(Entries on target coordinates)
____

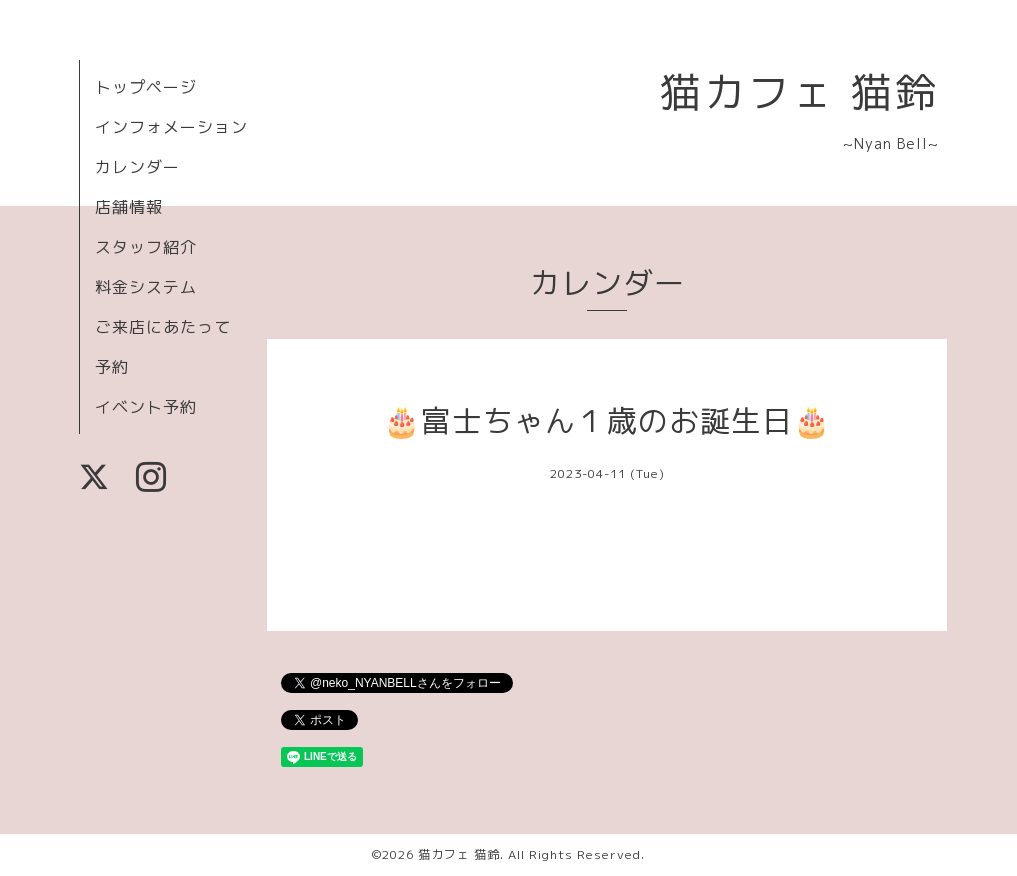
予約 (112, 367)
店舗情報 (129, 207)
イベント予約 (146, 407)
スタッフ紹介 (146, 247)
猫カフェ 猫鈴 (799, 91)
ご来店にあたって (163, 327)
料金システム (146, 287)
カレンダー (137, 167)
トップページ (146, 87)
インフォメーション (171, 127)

____

EXERCISE INSTRUCTIONS: Update the material from the line containing "イベント予約 (146, 407)" through the end, changing "料金システム" to "料金表" and leaving everything else as it is.

IN RESPONSE:
イベント予約 (146, 407)
スタッフ紹介 (146, 247)
猫カフェ 猫鈴 (799, 91)
ご来店にあたって (163, 327)
料金表 (146, 287)
カレンダー (137, 167)
トップページ (146, 87)
インフォメーション (171, 127)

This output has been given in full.